Best for: Academic researchers, PhD students, medical and clinical researchers, policy researchers, R&D teams, evidence-based journalism Not ideal for: General business research (use Perplexity), market research outside academic literature, casual fact-checking Bottom line: The rare AI research tool that respects citation hygiene — designed to minimize hallucinations rather than hide them, which makes it the safest option for work that depends on real evidence.

Related Tools

  • Consensus — complementary tool for fast yes/no research question verdicts
  • Scite — citation context tool that pairs well with Elicit for citation analysis
  • Research Rabbit — paper discovery tool used at the start of research workflows
  • Undermind — deep iterative research alternative for high-stakes literature reviews
  • Perplexity — general-purpose AI search for non-academic research questions

Frequently Asked Questions about Elicit

Is Elicit free?

Yes, Elicit has a free tier with 5 monthly credits, enough for a few searches per month. Paid plans start at $12/month for Plus (60 credits) and $42/month for Pro (unlimited searches and full feature access). Academic and team pricing is also available with discounts for verified researchers.
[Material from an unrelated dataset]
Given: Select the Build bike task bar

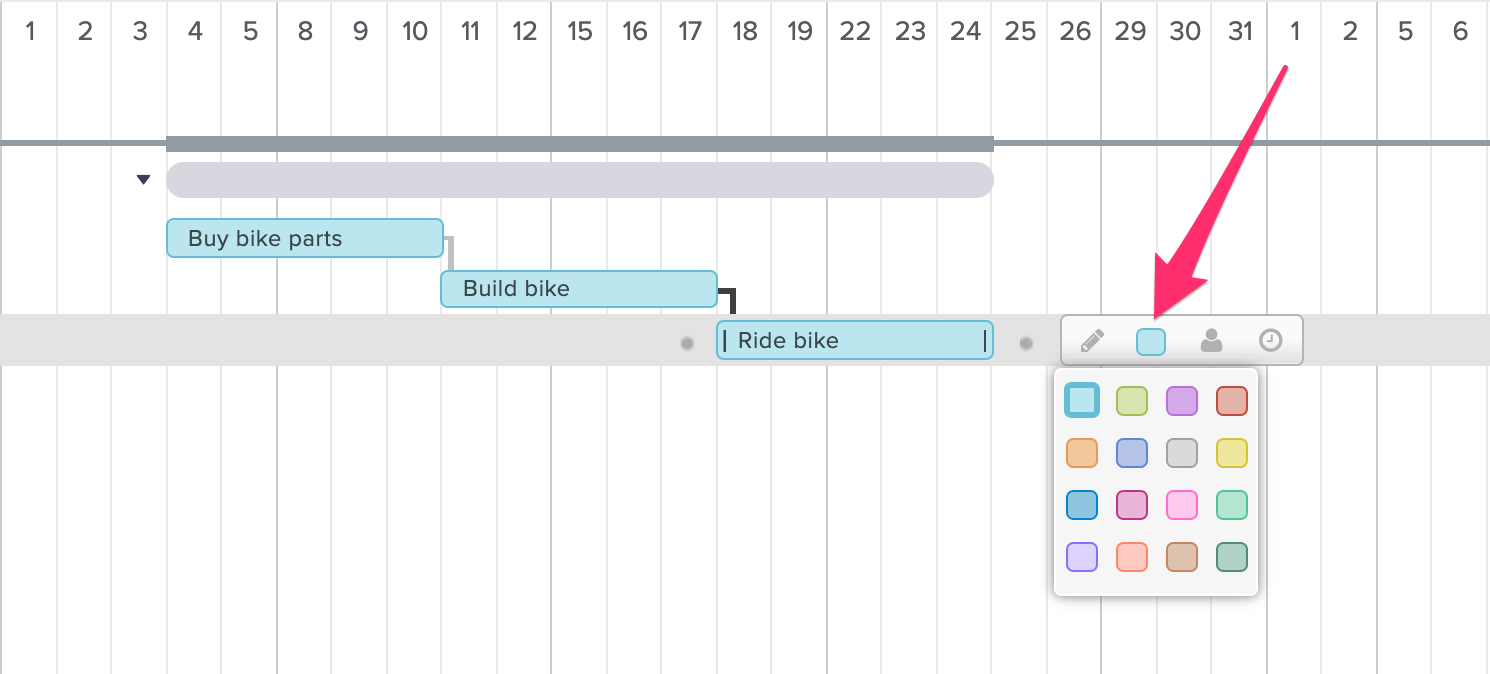Looking at the screenshot, I should pyautogui.click(x=578, y=289).

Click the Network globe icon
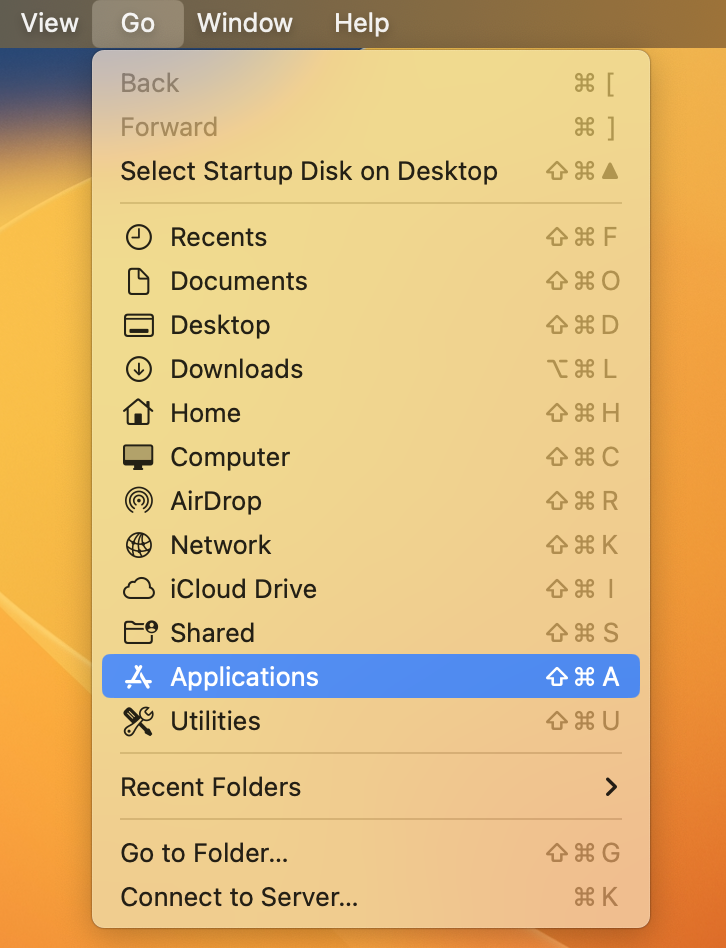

Does Elicit hallucinate citations?

Elicit is designed specifically to minimize hallucinated citations — every claim links to a real paper that Elicit retrieved, and the data extraction shows the source paragraph. This is materially safer than asking ChatGPT or Claude for citations directly, where hallucinated references are common. That said, you should always verify citations against the original paper before using them in published work.

How is Elicit different from Consensus?

Both tools search academic literature, but they emphasize different jobs. Consensus answers specific yes/no research questions ('Does intermittent fasting improve cognition?') with study-level evidence verdicts. Elicit is broader — paper search, data extraction across studies, literature review synthesis. For quick evidence checks, Consensus is faster. For systematic literature work, Elicit is more capable.

What papers does Elicit search?

Elicit searches Semantic Scholar's index of over 125 million academic papers across most disciplines — life sciences, social sciences, computer science, engineering, humanities. Coverage is strongest for English-language journal articles and conference papers. Books, theses, and grey literature have lighter coverage.

Can Elicit do a systematic literature review?

Elicit accelerates systematic review work but does not replace the formal PRISMA process. The data extraction across many papers, custom column extraction, and inclusion/exclusion screening features compress the most tedious parts of a systematic review. For published systematic reviews and meta-analyses, you still need the protocol registration and rigorous methodology that PRISMA requires.

Does Elicit support PDF upload?

Yes, Elicit Pro lets you upload your own PDFs into a private library and run the same search, extraction, and synthesis features against them. This is useful for working with grey literature, internal reports, or papers that are not indexed in Semantic Scholar. PDFs stay private to your account.

Is Elicit accurate enough for medical research?

Elicit is used by medical researchers and the data extraction is generally accurate when the paper text is clearly written. For high-stakes medical evidence (patient care decisions, regulatory submissions, published meta-analyses), every extracted data point still needs to be verified against the original paper. Treat Elicit as a research accelerator, not as an evidence authority.

Does Elicit work for non-English papers?

Elicit's coverage is strongest for English-language papers, and the synthesis features work best on English content. The underlying database includes some non-English papers, but extraction and analysis are more reliable on English-language sources. For research areas that depend on non-English literature, this is a meaningful limitation.